> **WHAT NEEDS TO BE DONE**
The lines below that include the word "toolbar" are to be reported.
═════ RECORDS FOR THE TASK ═════
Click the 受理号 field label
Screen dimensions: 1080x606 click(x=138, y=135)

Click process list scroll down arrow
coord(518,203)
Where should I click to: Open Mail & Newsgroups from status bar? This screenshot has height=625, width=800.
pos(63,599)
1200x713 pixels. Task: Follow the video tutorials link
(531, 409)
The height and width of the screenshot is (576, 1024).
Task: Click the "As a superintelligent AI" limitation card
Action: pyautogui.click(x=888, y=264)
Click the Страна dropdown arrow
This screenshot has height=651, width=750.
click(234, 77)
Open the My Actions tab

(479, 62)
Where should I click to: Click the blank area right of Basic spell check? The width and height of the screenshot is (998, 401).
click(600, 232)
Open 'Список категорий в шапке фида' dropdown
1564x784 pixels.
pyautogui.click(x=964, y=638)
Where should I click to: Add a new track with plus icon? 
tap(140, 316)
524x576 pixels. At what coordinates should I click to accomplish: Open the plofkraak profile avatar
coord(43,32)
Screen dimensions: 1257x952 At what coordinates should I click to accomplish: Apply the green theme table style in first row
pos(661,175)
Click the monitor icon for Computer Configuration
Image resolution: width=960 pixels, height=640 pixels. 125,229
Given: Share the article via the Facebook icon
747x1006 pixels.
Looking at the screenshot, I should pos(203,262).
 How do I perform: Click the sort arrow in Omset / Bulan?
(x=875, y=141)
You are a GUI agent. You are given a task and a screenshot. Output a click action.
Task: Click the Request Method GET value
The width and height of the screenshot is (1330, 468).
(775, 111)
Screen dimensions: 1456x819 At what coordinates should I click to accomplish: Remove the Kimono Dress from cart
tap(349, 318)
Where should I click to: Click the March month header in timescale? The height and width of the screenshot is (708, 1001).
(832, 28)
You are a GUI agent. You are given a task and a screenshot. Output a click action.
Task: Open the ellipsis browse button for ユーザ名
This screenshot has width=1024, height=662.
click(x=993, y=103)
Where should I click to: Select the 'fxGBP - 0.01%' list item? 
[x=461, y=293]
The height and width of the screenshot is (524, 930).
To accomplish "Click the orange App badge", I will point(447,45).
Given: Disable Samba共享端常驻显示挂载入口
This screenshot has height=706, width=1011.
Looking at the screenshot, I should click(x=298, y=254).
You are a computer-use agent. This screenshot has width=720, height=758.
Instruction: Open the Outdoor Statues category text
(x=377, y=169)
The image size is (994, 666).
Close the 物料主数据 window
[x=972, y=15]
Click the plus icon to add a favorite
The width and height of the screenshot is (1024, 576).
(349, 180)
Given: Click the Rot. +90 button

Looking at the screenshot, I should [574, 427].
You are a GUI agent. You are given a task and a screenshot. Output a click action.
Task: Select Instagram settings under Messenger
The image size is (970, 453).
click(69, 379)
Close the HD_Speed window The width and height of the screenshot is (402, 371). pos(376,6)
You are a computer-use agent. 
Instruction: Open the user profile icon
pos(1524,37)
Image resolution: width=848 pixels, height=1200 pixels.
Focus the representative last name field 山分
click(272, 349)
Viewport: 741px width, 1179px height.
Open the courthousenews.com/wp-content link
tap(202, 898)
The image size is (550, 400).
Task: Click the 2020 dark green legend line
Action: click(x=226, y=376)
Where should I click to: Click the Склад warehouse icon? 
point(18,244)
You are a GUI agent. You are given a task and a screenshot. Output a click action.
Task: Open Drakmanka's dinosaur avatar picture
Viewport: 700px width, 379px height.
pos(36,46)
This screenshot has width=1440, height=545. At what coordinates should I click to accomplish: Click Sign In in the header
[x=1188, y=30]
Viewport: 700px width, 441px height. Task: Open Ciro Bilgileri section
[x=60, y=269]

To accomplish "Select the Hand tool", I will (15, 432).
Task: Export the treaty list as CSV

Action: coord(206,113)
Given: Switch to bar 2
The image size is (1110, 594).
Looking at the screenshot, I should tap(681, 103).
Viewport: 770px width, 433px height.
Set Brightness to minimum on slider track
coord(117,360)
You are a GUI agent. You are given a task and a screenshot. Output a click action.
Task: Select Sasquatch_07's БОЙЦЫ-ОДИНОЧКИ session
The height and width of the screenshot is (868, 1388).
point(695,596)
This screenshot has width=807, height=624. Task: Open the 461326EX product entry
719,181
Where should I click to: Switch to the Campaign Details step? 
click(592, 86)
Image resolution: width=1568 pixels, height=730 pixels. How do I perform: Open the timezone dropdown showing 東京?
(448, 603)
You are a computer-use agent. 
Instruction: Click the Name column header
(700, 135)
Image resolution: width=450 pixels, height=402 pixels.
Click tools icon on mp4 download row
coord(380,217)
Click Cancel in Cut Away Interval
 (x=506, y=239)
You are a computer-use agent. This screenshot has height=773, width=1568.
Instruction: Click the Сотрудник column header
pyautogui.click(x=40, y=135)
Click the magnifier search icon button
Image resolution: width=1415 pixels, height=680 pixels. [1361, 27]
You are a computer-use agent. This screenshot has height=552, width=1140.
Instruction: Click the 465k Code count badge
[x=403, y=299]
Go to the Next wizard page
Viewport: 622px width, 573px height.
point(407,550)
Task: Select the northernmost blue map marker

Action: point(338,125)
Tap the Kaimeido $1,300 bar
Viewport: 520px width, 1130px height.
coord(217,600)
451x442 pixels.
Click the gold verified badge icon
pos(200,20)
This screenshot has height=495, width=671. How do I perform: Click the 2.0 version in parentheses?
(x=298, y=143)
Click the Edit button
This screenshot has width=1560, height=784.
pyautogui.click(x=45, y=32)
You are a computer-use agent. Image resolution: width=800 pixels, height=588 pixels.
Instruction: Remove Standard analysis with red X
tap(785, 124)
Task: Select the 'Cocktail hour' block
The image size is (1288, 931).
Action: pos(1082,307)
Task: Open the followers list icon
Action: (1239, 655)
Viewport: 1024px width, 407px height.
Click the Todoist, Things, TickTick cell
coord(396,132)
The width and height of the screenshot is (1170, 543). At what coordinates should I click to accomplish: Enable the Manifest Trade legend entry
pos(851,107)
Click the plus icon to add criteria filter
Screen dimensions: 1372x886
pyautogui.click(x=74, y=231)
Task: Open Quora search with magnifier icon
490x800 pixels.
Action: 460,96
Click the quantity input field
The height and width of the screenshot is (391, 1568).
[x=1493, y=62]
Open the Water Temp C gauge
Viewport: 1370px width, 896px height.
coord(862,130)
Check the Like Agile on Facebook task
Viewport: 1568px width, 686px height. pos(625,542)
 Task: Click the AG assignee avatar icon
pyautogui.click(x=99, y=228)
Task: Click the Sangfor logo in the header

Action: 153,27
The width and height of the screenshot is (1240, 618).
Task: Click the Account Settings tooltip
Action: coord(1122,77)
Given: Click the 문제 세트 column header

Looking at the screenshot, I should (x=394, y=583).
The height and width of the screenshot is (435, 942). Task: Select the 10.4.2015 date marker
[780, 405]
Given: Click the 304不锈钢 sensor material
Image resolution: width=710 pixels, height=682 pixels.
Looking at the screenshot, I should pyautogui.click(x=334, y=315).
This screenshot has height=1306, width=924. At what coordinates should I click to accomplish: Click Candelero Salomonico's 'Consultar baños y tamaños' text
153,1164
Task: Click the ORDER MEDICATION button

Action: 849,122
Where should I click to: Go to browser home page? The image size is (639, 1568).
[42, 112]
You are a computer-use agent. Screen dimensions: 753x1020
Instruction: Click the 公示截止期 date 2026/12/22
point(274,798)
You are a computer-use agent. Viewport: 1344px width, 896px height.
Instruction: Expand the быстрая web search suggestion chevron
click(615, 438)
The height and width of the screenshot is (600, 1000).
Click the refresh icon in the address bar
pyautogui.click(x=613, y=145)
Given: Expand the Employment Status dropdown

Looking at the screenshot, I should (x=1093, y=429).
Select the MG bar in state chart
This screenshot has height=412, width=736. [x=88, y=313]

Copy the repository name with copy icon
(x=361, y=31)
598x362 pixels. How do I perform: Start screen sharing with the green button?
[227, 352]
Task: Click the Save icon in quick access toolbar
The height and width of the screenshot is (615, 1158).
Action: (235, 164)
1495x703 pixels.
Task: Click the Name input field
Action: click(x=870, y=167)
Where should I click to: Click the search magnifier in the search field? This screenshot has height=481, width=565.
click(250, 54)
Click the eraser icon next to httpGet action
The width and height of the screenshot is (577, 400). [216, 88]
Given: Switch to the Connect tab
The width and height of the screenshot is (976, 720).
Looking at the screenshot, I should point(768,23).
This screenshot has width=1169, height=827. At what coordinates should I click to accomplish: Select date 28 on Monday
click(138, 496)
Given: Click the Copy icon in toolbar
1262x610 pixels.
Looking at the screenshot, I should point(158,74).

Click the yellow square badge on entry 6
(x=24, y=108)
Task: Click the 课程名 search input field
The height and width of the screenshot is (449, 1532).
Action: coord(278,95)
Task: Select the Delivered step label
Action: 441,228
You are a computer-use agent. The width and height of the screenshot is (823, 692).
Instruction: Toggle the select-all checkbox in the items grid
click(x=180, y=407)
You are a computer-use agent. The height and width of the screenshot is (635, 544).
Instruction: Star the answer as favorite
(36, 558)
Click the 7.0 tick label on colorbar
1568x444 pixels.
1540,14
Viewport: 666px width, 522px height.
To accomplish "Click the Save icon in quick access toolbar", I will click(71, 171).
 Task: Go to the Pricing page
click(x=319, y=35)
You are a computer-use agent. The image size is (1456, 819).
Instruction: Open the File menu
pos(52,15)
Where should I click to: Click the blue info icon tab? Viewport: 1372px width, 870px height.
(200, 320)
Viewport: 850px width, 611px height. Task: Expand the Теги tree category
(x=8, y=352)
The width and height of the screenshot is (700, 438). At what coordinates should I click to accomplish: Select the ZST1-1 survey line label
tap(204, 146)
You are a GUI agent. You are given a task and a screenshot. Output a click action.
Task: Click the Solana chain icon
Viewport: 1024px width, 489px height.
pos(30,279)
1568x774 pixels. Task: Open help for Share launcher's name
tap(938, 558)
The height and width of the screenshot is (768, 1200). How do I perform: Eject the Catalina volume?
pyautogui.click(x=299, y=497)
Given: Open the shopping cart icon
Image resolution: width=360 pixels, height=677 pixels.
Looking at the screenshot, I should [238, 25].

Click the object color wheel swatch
═════
> **SOLVED PROBLEM**
Task: Click the Save icon in quick access toolbar
Given: Click the Copy icon in toolbar
To accomplish "Click the Save icon in quick access toolbar", I will click(71, 171).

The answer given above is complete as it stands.